Record list:
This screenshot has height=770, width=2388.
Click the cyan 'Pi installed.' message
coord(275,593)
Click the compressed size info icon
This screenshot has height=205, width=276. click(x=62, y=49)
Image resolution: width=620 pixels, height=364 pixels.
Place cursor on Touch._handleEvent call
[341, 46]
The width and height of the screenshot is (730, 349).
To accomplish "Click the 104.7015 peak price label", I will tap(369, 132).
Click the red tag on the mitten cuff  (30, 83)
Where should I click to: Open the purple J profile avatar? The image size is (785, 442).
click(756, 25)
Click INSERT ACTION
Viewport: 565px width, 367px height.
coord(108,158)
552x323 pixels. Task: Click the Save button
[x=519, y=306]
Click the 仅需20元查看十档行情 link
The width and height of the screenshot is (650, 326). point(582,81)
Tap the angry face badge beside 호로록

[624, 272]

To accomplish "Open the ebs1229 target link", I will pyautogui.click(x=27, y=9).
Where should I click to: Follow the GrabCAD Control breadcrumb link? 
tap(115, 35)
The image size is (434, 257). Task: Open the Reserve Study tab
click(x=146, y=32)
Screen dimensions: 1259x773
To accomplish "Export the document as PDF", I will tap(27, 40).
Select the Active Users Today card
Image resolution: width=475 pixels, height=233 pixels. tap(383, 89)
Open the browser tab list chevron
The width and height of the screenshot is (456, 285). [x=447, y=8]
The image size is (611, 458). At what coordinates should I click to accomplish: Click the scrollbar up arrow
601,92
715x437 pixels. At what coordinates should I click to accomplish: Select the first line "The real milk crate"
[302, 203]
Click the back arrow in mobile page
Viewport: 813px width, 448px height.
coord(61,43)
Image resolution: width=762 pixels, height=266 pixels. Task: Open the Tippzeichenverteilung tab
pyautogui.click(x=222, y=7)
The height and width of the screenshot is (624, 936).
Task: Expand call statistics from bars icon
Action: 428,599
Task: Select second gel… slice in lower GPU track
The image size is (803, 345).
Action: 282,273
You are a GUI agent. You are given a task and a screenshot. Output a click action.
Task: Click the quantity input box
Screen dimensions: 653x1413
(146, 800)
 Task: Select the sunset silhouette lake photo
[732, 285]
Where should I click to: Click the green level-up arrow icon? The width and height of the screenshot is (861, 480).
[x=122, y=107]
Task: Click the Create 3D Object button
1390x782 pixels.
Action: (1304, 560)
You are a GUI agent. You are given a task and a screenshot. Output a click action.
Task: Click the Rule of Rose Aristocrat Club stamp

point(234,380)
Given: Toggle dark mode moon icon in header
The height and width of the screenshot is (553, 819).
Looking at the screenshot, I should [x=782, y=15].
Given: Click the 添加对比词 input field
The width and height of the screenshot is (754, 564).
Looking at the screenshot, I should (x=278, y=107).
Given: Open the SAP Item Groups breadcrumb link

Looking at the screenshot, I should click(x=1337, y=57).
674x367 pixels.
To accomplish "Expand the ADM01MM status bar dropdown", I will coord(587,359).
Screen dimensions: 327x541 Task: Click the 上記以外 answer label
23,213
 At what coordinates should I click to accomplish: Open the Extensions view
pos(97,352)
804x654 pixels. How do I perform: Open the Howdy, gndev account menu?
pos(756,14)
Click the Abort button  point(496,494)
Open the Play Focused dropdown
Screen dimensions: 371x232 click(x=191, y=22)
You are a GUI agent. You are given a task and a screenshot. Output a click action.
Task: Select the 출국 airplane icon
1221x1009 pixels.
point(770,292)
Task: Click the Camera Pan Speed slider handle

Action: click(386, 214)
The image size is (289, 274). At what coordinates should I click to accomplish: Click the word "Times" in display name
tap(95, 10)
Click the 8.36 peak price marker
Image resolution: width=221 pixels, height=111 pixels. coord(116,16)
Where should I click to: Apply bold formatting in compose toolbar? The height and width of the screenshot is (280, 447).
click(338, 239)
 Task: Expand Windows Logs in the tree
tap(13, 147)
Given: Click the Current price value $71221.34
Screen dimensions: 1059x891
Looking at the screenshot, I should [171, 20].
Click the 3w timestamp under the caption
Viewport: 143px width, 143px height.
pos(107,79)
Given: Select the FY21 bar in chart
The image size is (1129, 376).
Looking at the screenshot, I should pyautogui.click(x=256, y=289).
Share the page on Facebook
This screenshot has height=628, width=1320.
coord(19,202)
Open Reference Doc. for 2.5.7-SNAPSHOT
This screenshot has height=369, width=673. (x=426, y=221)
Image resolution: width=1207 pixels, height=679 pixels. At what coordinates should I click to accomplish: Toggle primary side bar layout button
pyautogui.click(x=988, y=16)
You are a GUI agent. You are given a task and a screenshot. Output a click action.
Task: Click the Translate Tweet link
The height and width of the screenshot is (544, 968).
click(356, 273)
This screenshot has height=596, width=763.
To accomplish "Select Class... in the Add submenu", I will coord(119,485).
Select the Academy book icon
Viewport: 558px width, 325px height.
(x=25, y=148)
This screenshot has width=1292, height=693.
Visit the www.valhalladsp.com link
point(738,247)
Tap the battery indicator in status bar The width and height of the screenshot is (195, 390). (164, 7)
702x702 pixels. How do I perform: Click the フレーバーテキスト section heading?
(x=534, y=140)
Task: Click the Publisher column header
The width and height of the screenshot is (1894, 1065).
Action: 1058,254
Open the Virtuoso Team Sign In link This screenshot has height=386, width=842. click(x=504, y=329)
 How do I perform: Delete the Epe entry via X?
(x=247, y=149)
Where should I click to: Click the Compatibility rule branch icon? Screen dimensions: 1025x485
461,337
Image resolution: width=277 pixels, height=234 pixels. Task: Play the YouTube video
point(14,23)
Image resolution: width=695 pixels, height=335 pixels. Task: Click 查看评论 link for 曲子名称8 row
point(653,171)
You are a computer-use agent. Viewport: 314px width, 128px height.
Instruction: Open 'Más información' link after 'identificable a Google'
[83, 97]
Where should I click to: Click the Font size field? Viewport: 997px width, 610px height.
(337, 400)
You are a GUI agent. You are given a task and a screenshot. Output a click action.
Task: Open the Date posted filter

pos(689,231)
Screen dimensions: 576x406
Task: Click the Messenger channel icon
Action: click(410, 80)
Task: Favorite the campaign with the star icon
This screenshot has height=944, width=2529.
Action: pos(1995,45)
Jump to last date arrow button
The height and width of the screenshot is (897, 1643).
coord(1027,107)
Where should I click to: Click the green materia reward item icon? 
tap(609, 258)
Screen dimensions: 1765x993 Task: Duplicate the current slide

Task requirements:
Please copy out the whole listing above word for word.

Output of the exercise:
This screenshot has height=770, width=2388.
Click the cyan 'Pi installed.' message
coord(275,593)
Click the compressed size info icon
This screenshot has height=205, width=276. click(x=62, y=49)
Image resolution: width=620 pixels, height=364 pixels.
Place cursor on Touch._handleEvent call
[341, 46]
The width and height of the screenshot is (730, 349).
To accomplish "Click the 104.7015 peak price label", I will tap(369, 132).
Click the red tag on the mitten cuff  (30, 83)
Where should I click to: Open the purple J profile avatar? The image size is (785, 442).
click(756, 25)
Click INSERT ACTION
Viewport: 565px width, 367px height.
coord(108,158)
552x323 pixels. Task: Click the Save button
[x=519, y=306]
Click the 仅需20元查看十档行情 link
The width and height of the screenshot is (650, 326). point(582,81)
Tap the angry face badge beside 호로록

[624, 272]

To accomplish "Open the ebs1229 target link", I will pyautogui.click(x=27, y=9).
Where should I click to: Follow the GrabCAD Control breadcrumb link? 
tap(115, 35)
The image size is (434, 257). Task: Open the Reserve Study tab
click(x=146, y=32)
Screen dimensions: 1259x773
To accomplish "Export the document as PDF", I will tap(27, 40).
Select the Active Users Today card
Image resolution: width=475 pixels, height=233 pixels. tap(383, 89)
Open the browser tab list chevron
The width and height of the screenshot is (456, 285). [x=447, y=8]
The image size is (611, 458). At what coordinates should I click to accomplish: Click the scrollbar up arrow
601,92
715x437 pixels. At what coordinates should I click to accomplish: Select the first line "The real milk crate"
[302, 203]
Click the back arrow in mobile page
Viewport: 813px width, 448px height.
coord(61,43)
Image resolution: width=762 pixels, height=266 pixels. Task: Open the Tippzeichenverteilung tab
pyautogui.click(x=222, y=7)
The height and width of the screenshot is (624, 936).
Task: Expand call statistics from bars icon
Action: 428,599
Task: Select second gel… slice in lower GPU track
The image size is (803, 345).
Action: 282,273
You are a GUI agent. You are given a task and a screenshot. Output a click action.
Task: Click the quantity input box
Screen dimensions: 653x1413
(146, 800)
 Task: Select the sunset silhouette lake photo
[732, 285]
Where should I click to: Click the green level-up arrow icon? The width and height of the screenshot is (861, 480).
[x=122, y=107]
Task: Click the Create 3D Object button
1390x782 pixels.
Action: (1304, 560)
You are a GUI agent. You are given a task and a screenshot. Output a click action.
Task: Click the Rule of Rose Aristocrat Club stamp

point(234,380)
Given: Toggle dark mode moon icon in header
The height and width of the screenshot is (553, 819).
Looking at the screenshot, I should [x=782, y=15].
Given: Click the 添加对比词 input field
The width and height of the screenshot is (754, 564).
Looking at the screenshot, I should (x=278, y=107).
Given: Open the SAP Item Groups breadcrumb link

Looking at the screenshot, I should click(x=1337, y=57).
674x367 pixels.
To accomplish "Expand the ADM01MM status bar dropdown", I will coord(587,359).
Screen dimensions: 327x541 Task: Click the 上記以外 answer label
23,213
 At what coordinates should I click to accomplish: Open the Extensions view
pos(97,352)
804x654 pixels. How do I perform: Open the Howdy, gndev account menu?
pos(756,14)
Click the Abort button  point(496,494)
Open the Play Focused dropdown
Screen dimensions: 371x232 click(x=191, y=22)
You are a GUI agent. You are given a task and a screenshot. Output a click action.
Task: Select the 출국 airplane icon
1221x1009 pixels.
point(770,292)
Task: Click the Camera Pan Speed slider handle

Action: click(386, 214)
The image size is (289, 274). At what coordinates should I click to accomplish: Click the word "Times" in display name
tap(95, 10)
Click the 8.36 peak price marker
Image resolution: width=221 pixels, height=111 pixels. coord(116,16)
Where should I click to: Apply bold formatting in compose toolbar? The height and width of the screenshot is (280, 447).
click(338, 239)
 Task: Expand Windows Logs in the tree
tap(13, 147)
Given: Click the Current price value $71221.34
Screen dimensions: 1059x891
Looking at the screenshot, I should [171, 20].
Click the 3w timestamp under the caption
Viewport: 143px width, 143px height.
pos(107,79)
Given: Select the FY21 bar in chart
The image size is (1129, 376).
Looking at the screenshot, I should pyautogui.click(x=256, y=289).
Share the page on Facebook
This screenshot has height=628, width=1320.
coord(19,202)
Open Reference Doc. for 2.5.7-SNAPSHOT
This screenshot has height=369, width=673. (x=426, y=221)
Image resolution: width=1207 pixels, height=679 pixels. At what coordinates should I click to accomplish: Toggle primary side bar layout button
pyautogui.click(x=988, y=16)
You are a GUI agent. You are given a task and a screenshot. Output a click action.
Task: Click the Translate Tweet link
The height and width of the screenshot is (544, 968).
click(356, 273)
This screenshot has height=596, width=763.
To accomplish "Select Class... in the Add submenu", I will coord(119,485).
Select the Academy book icon
Viewport: 558px width, 325px height.
(x=25, y=148)
This screenshot has width=1292, height=693.
Visit the www.valhalladsp.com link
point(738,247)
Tap the battery indicator in status bar The width and height of the screenshot is (195, 390). (164, 7)
702x702 pixels. How do I perform: Click the フレーバーテキスト section heading?
(x=534, y=140)
Task: Click the Publisher column header
The width and height of the screenshot is (1894, 1065).
Action: 1058,254
Open the Virtuoso Team Sign In link This screenshot has height=386, width=842. click(x=504, y=329)
 How do I perform: Delete the Epe entry via X?
(x=247, y=149)
Where should I click to: Click the Compatibility rule branch icon? Screen dimensions: 1025x485
461,337
Image resolution: width=277 pixels, height=234 pixels. Task: Play the YouTube video
point(14,23)
Image resolution: width=695 pixels, height=335 pixels. Task: Click 查看评论 link for 曲子名称8 row
point(653,171)
You are a computer-use agent. Viewport: 314px width, 128px height.
Instruction: Open 'Más información' link after 'identificable a Google'
[83, 97]
Where should I click to: Click the Font size field? Viewport: 997px width, 610px height.
(337, 400)
You are a GUI agent. You are given a task and a screenshot. Output a click action.
Task: Open the Date posted filter

pos(689,231)
Screen dimensions: 576x406
Task: Click the Messenger channel icon
Action: click(410, 80)
Task: Favorite the campaign with the star icon
This screenshot has height=944, width=2529.
Action: pos(1995,45)
Jump to last date arrow button
The height and width of the screenshot is (897, 1643).
coord(1027,107)
Where should I click to: Click the green materia reward item icon? 
tap(609, 258)
Screen dimensions: 1765x993 Task: Duplicate the current slide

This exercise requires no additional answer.